Parmi eux, un certain John Watts, dont l'épopée résonne comme une sorte de Danse avec les loups de l'époque :
John Watts est un Indien de cette espèce, qon père était un Anglais, capitaine dans les troupes anglaises. Il fut envoyé chez les Tcherokees par le gouvernement et q'y étant bien trouvé, il prit une femme indienne et s'y fixa. Son fils John Watts est le plus grand guerrier de la nation et considéré comme celui des chefs qui a le plus d'influence."

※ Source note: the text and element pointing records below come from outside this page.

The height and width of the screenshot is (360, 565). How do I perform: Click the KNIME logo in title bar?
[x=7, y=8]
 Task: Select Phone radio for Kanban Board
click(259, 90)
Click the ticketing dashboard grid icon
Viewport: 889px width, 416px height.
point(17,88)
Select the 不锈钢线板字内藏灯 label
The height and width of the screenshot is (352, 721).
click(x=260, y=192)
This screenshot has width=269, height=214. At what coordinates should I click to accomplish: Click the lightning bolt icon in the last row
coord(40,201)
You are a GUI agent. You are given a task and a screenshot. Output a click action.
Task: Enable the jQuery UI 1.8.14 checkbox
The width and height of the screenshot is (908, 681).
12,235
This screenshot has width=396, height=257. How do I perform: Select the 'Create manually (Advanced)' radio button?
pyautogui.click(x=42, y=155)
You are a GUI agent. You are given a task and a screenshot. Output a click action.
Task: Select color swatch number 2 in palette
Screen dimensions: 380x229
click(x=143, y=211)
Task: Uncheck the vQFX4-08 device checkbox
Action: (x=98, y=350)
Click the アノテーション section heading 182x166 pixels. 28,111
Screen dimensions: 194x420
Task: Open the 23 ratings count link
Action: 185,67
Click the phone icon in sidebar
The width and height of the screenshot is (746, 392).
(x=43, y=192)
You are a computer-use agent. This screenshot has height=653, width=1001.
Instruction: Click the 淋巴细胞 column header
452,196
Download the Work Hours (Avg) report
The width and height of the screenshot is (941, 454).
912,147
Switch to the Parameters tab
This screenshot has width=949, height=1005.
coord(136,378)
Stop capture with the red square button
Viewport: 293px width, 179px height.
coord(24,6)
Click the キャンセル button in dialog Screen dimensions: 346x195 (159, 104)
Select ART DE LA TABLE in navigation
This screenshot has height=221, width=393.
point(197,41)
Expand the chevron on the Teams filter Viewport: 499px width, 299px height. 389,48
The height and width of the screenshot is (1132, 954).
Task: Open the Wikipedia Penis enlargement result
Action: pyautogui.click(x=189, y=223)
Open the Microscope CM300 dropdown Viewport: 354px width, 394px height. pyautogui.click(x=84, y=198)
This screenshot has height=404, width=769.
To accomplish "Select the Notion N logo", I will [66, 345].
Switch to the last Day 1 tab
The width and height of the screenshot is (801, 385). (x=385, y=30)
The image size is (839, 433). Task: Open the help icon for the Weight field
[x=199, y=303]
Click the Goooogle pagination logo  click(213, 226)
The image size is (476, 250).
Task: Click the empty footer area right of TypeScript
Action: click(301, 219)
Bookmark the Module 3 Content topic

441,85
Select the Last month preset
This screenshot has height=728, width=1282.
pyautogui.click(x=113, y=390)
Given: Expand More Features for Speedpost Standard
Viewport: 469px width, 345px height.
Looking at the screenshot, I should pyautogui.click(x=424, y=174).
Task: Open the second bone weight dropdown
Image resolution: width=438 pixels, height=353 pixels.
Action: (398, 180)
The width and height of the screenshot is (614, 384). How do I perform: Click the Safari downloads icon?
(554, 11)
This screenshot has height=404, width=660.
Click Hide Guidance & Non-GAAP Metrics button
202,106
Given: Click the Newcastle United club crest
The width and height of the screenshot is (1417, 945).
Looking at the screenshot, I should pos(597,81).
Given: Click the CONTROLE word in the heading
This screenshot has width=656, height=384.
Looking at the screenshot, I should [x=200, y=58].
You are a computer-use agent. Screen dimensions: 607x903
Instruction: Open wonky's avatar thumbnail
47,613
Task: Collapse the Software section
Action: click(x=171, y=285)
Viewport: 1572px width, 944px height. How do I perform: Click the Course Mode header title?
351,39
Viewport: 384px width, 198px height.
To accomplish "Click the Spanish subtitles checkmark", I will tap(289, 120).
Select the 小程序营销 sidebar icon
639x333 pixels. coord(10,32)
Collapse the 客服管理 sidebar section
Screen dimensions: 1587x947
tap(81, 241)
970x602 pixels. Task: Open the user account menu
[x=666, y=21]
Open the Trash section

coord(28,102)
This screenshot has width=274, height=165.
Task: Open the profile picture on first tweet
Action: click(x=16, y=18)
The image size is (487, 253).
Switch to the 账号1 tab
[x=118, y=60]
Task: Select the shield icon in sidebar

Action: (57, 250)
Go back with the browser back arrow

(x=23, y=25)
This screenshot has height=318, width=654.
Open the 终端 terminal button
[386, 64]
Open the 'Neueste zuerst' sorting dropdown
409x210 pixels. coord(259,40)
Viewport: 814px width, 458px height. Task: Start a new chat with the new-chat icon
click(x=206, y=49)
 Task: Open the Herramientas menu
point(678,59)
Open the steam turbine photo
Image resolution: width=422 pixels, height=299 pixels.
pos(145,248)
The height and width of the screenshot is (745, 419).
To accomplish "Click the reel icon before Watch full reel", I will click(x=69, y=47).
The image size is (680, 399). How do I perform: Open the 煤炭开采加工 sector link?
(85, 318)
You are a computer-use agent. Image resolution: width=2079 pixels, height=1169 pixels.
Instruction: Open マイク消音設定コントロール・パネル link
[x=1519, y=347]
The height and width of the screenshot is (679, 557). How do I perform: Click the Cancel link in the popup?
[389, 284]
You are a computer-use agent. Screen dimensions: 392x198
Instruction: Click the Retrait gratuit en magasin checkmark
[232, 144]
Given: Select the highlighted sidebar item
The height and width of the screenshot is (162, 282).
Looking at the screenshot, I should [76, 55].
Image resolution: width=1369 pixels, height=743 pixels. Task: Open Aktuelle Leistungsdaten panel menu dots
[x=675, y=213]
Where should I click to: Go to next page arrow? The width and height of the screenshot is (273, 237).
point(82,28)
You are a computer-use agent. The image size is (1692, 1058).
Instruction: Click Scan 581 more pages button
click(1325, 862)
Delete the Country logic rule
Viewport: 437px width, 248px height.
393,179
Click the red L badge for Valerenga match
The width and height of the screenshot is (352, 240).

Toutes ces citations sont issues du Journal de mon voyage en Amérique, Louis-Philippe, publié en 1976 d'après le manuscrit des Archives nationales par Flammarion. Il est aujourd'hui assez introuvable, sauf si, comme nous, vous passez votre temps à fouiller bibliothèques, bouquinistes et autres sites de vente en ligne.